• _INSTRUKSI KERJA 1_
Ulangi tanpa perubahan bagian petikan tentang Islam Jawa di bawah, antara "Masalahnya, formulasi teoretis" dan "yang sia-sia belaka.", termasuk kedua ujungnya.

Masalahnya, formulasi teoretis untuk merepresentasikan Islam Jawa itu, entah benar-benar sesuai dengan kenyataannya atau tidak, dalam konteks sinkretisme Islam ternyata justru tidak konsisten. Sehingga, usaha untuk membuktikan apakah logika yang tidak konsisten atas Islam Jawa itu sesuai dengan kenyataan yang sebenarnya adalah pekerjaan yang sia-sia belaka.

Ketiga, jika kita menerima kemungkinan lain bahwa perilaku Muslim Jawa pada hakikatnya memang tidak konsisten, tanpa harus mengujinya melalui rumus logika dasar, maka pertanyaan pertama yang harus dijawab dari kemungkinan ini adalah bagaimana menjelaskan secara logis perilaku Muslim Jawa yang tidak konsisten itu? Apa implikasi dari penjelasan ini? Misalnya, bagaimana kita menjelaskan bahwa seorang Muslim Jawa menyembah dan percaya pada keesaan Tuhan di satu sisi, namun di sisi lain ia juga percaya dan mempraktikkan tradisi pra-Islam? Ketika ada personalisasi atas Muslim Jawa melalui figur-figur “imajiner”, seperti abangan, santri, priyayi, Muslim mistis, Muslim sinkretis,Muslim hangat-hangat kuku, atau seorang Jawa yang percaya pada tradisi nenek-moyang meskipun ia Muslim, dan sebagainya, bagaimana personalisasi ini bisa dibuktikan kepada dan melalui orang Islam Jawa itu? Apakah menjadi Islam Jawa pada hakikatnya adalah menjadi Muslim namun tidak terlalu serius atau menjadi orang Jawa namun tidak otentik?

[Cuplikan data]
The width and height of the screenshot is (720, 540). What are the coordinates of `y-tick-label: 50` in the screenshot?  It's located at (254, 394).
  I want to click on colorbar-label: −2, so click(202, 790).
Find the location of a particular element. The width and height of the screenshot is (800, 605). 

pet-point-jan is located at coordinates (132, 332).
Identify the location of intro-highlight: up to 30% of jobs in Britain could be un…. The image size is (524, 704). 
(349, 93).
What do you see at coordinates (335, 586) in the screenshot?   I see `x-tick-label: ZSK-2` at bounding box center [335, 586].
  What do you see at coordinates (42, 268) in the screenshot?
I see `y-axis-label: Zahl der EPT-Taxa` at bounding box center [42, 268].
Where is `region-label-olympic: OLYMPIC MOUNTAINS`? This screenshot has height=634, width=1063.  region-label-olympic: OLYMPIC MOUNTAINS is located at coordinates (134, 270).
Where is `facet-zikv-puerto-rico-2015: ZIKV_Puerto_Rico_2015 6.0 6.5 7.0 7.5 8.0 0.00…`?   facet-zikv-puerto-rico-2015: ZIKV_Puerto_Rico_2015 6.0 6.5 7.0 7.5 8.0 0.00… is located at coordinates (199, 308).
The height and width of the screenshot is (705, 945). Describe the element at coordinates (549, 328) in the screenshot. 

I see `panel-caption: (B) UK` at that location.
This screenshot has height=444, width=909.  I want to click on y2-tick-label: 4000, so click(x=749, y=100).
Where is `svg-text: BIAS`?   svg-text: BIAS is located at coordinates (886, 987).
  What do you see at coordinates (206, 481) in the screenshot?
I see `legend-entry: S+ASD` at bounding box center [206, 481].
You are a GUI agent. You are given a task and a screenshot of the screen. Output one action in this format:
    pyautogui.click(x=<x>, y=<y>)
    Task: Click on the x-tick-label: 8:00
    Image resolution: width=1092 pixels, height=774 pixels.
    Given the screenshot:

• _INSTRUKSI KERJA 2_
Tulis ulang persis baris-baris dalam daftar di atas, mulai dari baris yang memuat "What do you see at coordinates (206, 481)" sampai baris terakhir daftar, keduanya termasuk.

• _PENYELESAIAN MASALAH 1_
Masalahnya, formulasi teoretis untuk merepresentasikan Islam Jawa itu, entah benar-benar sesuai dengan kenyataannya atau tidak, dalam konteks sinkretisme Islam ternyata justru tidak konsisten. Sehingga, usaha untuk membuktikan apakah logika yang tidak konsisten atas Islam Jawa itu sesuai dengan kenyataan yang sebenarnya adalah pekerjaan yang sia-sia belaka.

• _PENYELESAIAN MASALAH 2_
  What do you see at coordinates (206, 481) in the screenshot?
I see `legend-entry: S+ASD` at bounding box center [206, 481].
You are a GUI agent. You are given a task and a screenshot of the screen. Output one action in this format:
    pyautogui.click(x=<x>, y=<y>)
    Task: Click on the x-tick-label: 8:00
    Image resolution: width=1092 pixels, height=774 pixels.
    Given the screenshot:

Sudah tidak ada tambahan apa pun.